Recent Developments: Model-Level Restrictions and Geopolitical Battles

Adding complexity to the hardware landscape are recent reports of model-layer withholding and disputes over model access:

• DeepSeek’s V4 Model Withholding: Reports indicate that DeepSeek has withheld its latest V4 model from Nvidia, reflecting model-level restrictions that are effectively weaponizing access to AI models within the broader chip war. Such disputes may force hardware providers and users to navigate fragmented model ecosystems and differing standards.

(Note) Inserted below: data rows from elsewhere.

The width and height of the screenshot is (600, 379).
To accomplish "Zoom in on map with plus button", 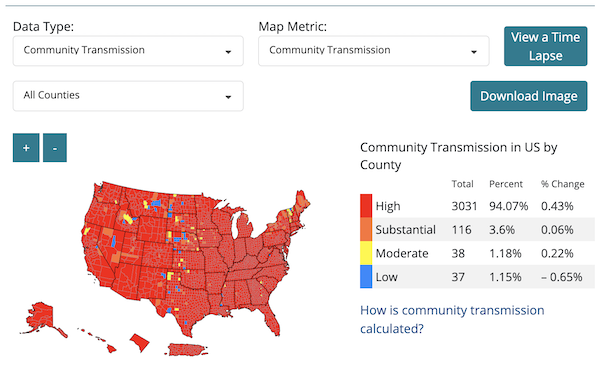I will (x=26, y=148).
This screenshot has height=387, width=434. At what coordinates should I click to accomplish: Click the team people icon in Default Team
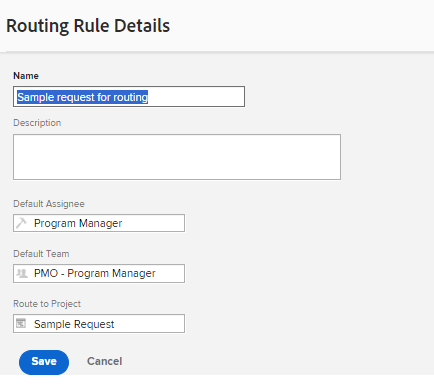tap(22, 273)
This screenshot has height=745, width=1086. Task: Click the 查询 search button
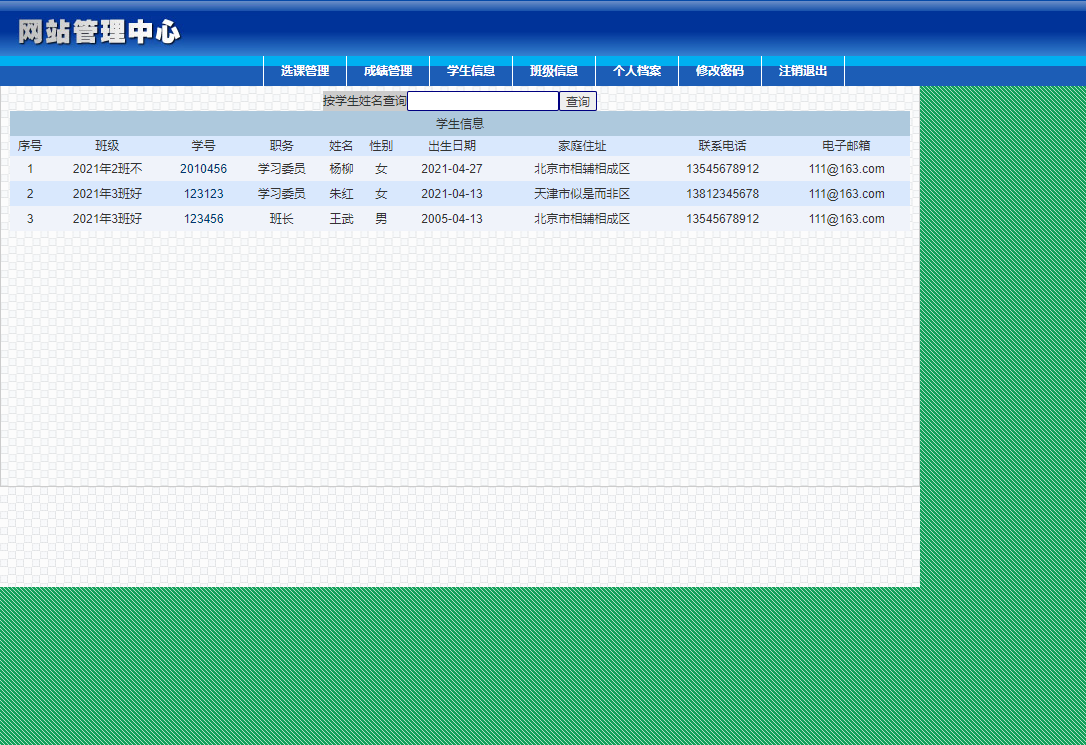coord(578,100)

• US–China Model Battles: Tensions over models like Claude highlight the ongoing US–China AI rivalry. The US government’s restrictions aim to limit Chinese access to advanced models, but this also accelerates regional AI ecosystems and parallel development. A recent YouTube discussion on these battles underscores how policy and geopolitics are directly shaping access to AI capabilities.

• Expert Insights: Chris Miller, in recent commentary, emphasizes that AI demand continues to grow exponentially, but chip supply bottlenecks, especially in memory and lithography capacity, threaten to slow the AI supercycle. The convergence of policy restrictions, supply chain constraints, and technological innovation will determine whether the industry can sustain rapid growth or face long-term constraints.

Outlook: Strategic Choices for 2024–2026

The next two years will be decisive in shaping a multipolar, fragmented AI hardware ecosystem:

• Regional Resilience vs. Interoperability: Investments like TSMC’s Japan fabs, India’s indigenous process ambitions, and Japan’s alliances will bolster regional resilience, but parallel standards may emerge, challenging interoperability and collaborative innovation.

• Supply Chain Robustness: Resolving memory shortages and expanding lithography capacity—particularly for sub-3nm nodes—will be critical. Advanced packaging will also remain vital for scaling AI hardware efficiently.

• Technological Breakthroughs: Progress in node scaling, packaging, and agentic AI-driven chip design will determine whether the industry can sustain its AI supercycle or face long-term constraints due to geopolitical fragmentation.

In summary, 2024–2026 are shaping up as a period of intense competition, strategic regional investments, and technological innovation. The industry’s ability to balance resilience with interoperability, while pushing the frontiers of chip technology, will be crucial in maintaining AI’s rapid progression and broad adoption in the coming years. The ongoing battles over model access and supply chain control further underscore that the chip war has now extended into the model layer, adding new complexities to an already complex ecosystem.